## ACTION ITEM
Return an exact copy of the data, starting at its first line and ending at the line that contains "Connexion (888, 162)", minus any pictures.

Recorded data
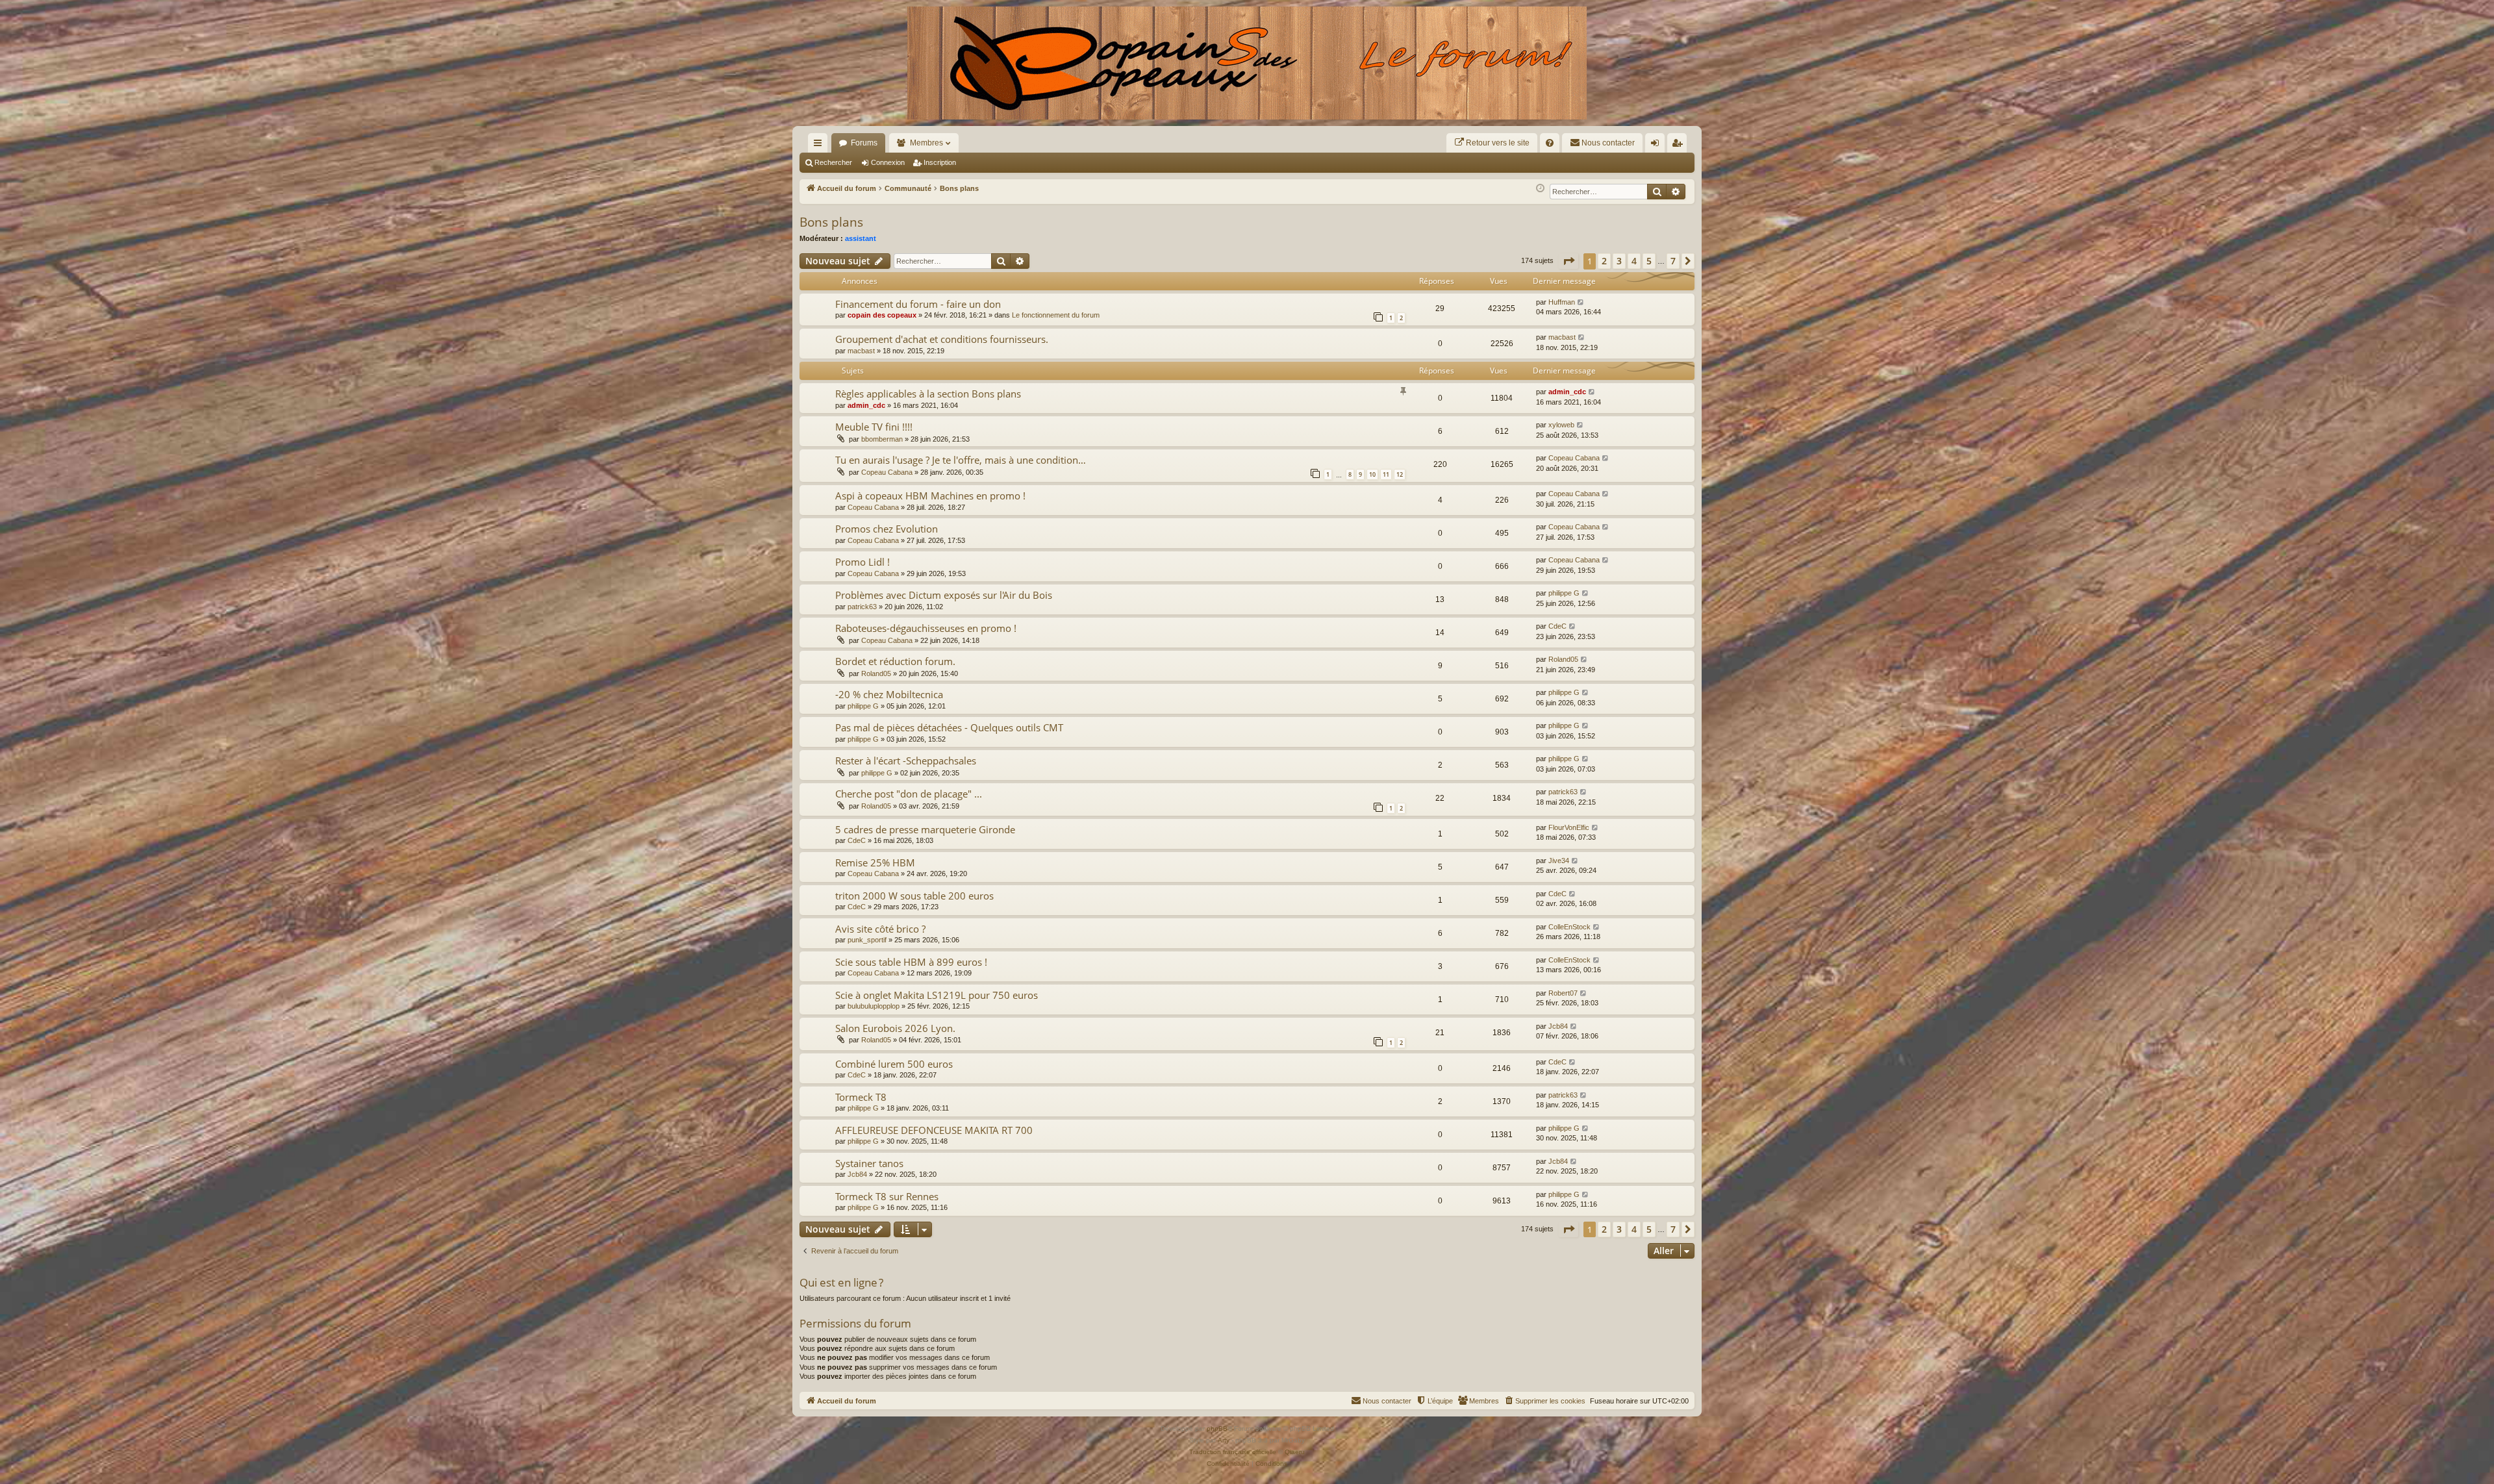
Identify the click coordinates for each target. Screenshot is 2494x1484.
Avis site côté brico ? (880, 928)
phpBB (1217, 1428)
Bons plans (831, 222)
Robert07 (1563, 993)
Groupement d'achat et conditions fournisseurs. (941, 339)
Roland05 (876, 673)
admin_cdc (866, 405)
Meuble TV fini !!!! (874, 426)
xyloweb (1561, 425)
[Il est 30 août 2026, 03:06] (1540, 188)
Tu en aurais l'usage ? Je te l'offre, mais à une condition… (960, 459)
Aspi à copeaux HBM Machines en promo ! (930, 495)
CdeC (1557, 626)
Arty (1223, 1440)
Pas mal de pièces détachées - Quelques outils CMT (949, 727)
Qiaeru (1295, 1451)
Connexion (888, 162)
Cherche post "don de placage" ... (908, 793)
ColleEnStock (1569, 927)
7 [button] (1673, 261)
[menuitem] (1491, 143)
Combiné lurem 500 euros (894, 1063)
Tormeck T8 (861, 1096)
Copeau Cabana (887, 472)
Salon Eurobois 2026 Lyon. (895, 1028)
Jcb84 (1558, 1026)
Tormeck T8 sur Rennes (886, 1196)
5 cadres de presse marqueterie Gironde (925, 829)
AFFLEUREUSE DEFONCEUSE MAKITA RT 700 (934, 1130)
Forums (864, 142)
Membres (926, 142)
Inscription (940, 162)
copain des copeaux (882, 315)
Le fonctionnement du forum (1056, 315)
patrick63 (862, 606)
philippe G (1564, 593)
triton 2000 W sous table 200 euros (914, 895)
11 (1386, 474)
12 (1399, 474)
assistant (860, 238)
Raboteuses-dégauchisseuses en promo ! (925, 628)
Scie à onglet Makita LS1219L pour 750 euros (936, 994)
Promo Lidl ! (862, 561)
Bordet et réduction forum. (895, 661)
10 (1372, 474)
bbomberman (882, 439)
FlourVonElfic (1568, 827)
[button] (1568, 261)
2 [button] (1604, 261)
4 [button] (1634, 261)
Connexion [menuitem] (1657, 145)
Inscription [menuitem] (1679, 145)
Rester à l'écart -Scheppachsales (905, 760)
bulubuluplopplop (874, 1006)
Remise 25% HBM (875, 862)
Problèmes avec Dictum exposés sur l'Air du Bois (943, 594)
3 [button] (1619, 261)
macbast (861, 351)
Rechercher (833, 162)
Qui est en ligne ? (841, 1282)
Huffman (1561, 302)
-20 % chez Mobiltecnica (889, 694)
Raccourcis (820, 145)
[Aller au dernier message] (1581, 302)
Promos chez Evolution (886, 528)
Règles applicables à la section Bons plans (928, 393)
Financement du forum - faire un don (918, 303)
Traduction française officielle (1232, 1451)
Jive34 (1558, 860)
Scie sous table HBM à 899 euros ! (911, 961)
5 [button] (1649, 261)
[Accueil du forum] (1247, 63)
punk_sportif (867, 940)
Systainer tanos (869, 1163)
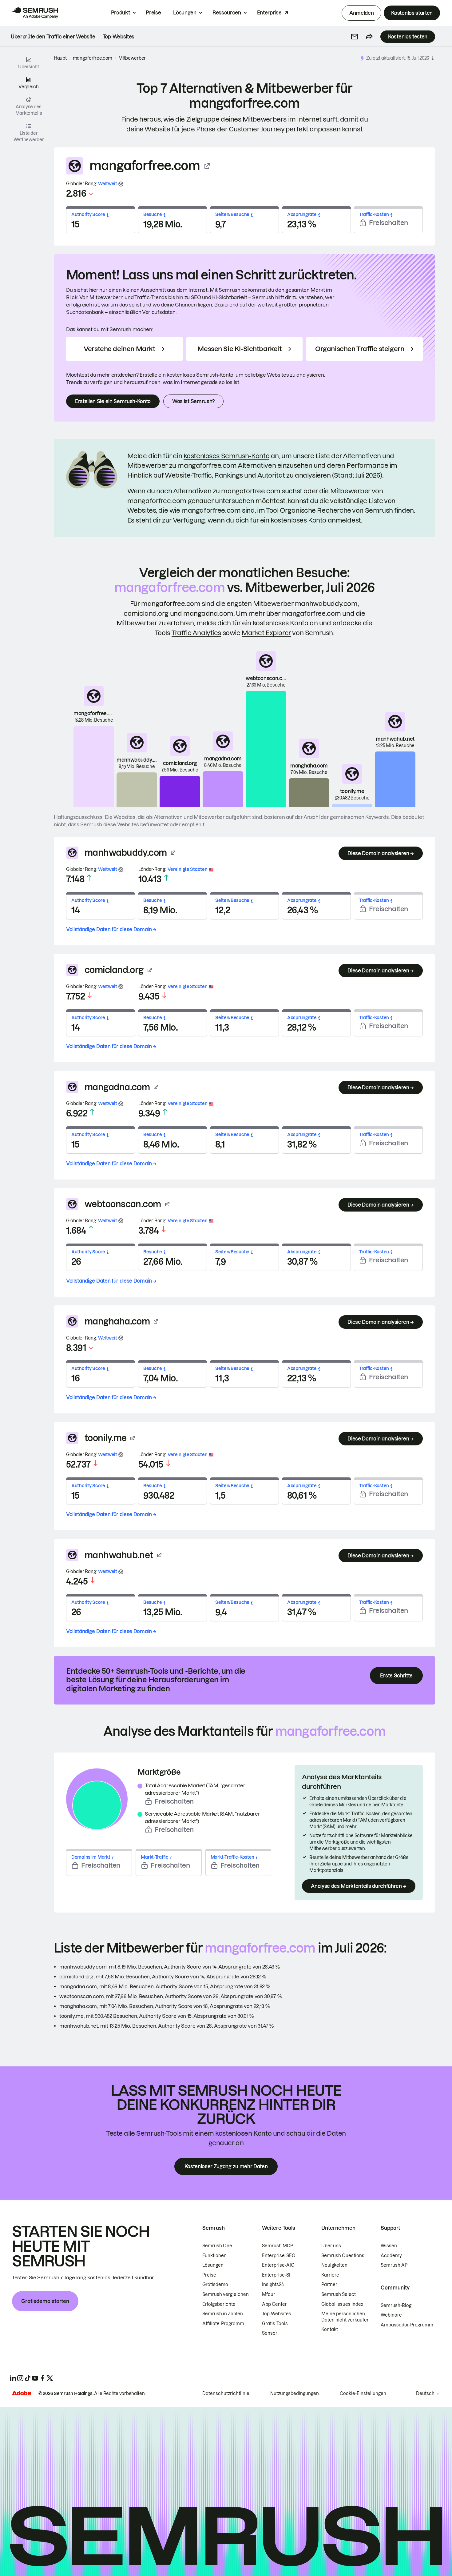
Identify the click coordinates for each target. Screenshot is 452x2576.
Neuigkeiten (334, 2265)
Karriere (330, 2275)
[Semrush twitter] (50, 2378)
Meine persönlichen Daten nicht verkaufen (346, 2316)
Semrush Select (338, 2294)
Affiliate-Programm (223, 2323)
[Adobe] (21, 2393)
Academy (391, 2255)
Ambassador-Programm (407, 2324)
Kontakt (329, 2329)
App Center (274, 2304)
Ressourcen (226, 12)
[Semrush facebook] (42, 2378)
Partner (329, 2284)
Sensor (269, 2333)
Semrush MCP (277, 2245)
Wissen (389, 2245)
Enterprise (269, 12)
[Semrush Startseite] (35, 12)
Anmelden (361, 13)
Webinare (391, 2315)
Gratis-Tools (275, 2323)
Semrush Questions (342, 2255)
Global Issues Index (342, 2304)
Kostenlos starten (412, 13)
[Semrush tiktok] (27, 2378)
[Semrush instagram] (20, 2378)
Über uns (331, 2245)
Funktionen (214, 2255)
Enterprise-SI (276, 2275)
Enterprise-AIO (278, 2265)
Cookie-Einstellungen (363, 2393)
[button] (354, 36)
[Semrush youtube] (35, 2378)
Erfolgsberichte (219, 2304)
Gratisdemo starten (45, 2301)
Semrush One (217, 2245)
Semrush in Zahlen (222, 2313)
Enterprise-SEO (278, 2255)
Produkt (120, 12)
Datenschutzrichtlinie (225, 2393)
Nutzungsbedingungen (294, 2393)
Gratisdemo (215, 2284)
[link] (53, 36)
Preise (153, 12)
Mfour (268, 2294)
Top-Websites (276, 2313)
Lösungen (184, 12)
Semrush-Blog (396, 2305)
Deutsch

## PROBLEM SOLUTION
Identify the click coordinates for each target. Screenshot is 2494x1484.
Avis site côté brico ? (880, 928)
phpBB (1217, 1428)
Bons plans (831, 222)
Robert07 (1563, 993)
Groupement d'achat et conditions fournisseurs. (941, 339)
Roland05 (876, 673)
admin_cdc (866, 405)
Meuble TV fini !!!! (874, 426)
xyloweb (1561, 425)
[Il est 30 août 2026, 03:06] (1540, 188)
Tu en aurais l'usage ? Je te l'offre, mais à une condition… (960, 459)
Aspi à copeaux HBM Machines en promo ! (930, 495)
CdeC (1557, 626)
Arty (1223, 1440)
Pas mal de pièces détachées - Quelques outils CMT (949, 727)
Qiaeru (1295, 1451)
Connexion (888, 162)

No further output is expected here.